Presenter: Satish Tadikonda, Ph.D., President, Virtify, Inc.
Over the past few years, Life Sciences companies have been under intense regulatory pressure globally to disclose a wide variety of clinical information through the registration of trial protocols or the posting of clinical trial results. As a result, these companies are looking to streamline their process to conform to current and upcoming clinical trials disclosure mandates.
All pharmaceutical, biotechnology and medical device companies are forced to consider how best to meet the mandates for clinical trials disclosure and the upcoming directives for disclosing adverse effects coming in the Fall of 2009. This webinar will present the important considerations in business process changes and technology available to predictably and consistently prepare quality submissions designed to meet those internationally disparate clinical trial disclosure requirements.
During this webinar, Dr. Tadikonda will address:
- How to streamline your current processes to more effectively comply with today's clinical trial disclosure mandates and future directives
- How to optimize your clinical trials disclosure solution as an integral part of an enterprise-wide structured content management strategy
- What impact new clinical trials disclosure solutions will have on existing processes, infrastructure investments and legacy systems
At the conclusion of the presentation you will understand:
- Specific requirements of the transparency mandates
- Upcoming XML standards for clinical trials disclosure
- Best practices for improving the compliance process(es)

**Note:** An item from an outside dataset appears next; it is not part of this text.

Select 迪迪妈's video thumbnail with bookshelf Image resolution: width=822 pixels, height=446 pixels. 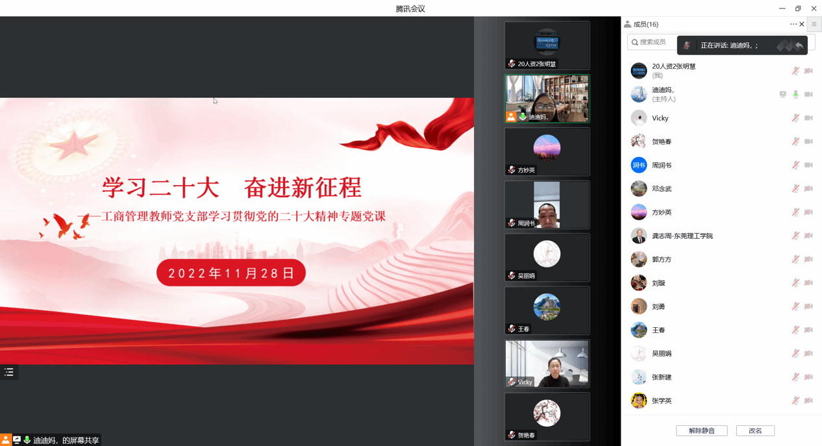(547, 97)
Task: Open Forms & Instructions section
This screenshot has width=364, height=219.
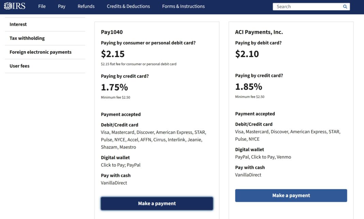Action: point(183,6)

- How to take complete control of the disclosure lifecycle
Your Speaker: Satish Tadikonda is President of Virtify, Inc, a global Life Sciences software company headquartered in Cambridge, MA. During his 20+ years of experience in the drug and medical device industries, he has worked on a number of long-term strategic initiatives and quick win solutions in the Life Sciences and Information technology sectors. With a deep understanding of drug discovery and development processes, Dr. Tadikonda has significant experience with global clinical and regulatory submission standards and has been actively involved in leading, or participating in, the development of electronic standards for the industry. Prior to Virtify, Dr.Tadikonda founded companies focused on electronic data capture and R&D systems integration and held senior management positions with leading companies in the pharmaceutical and medical device.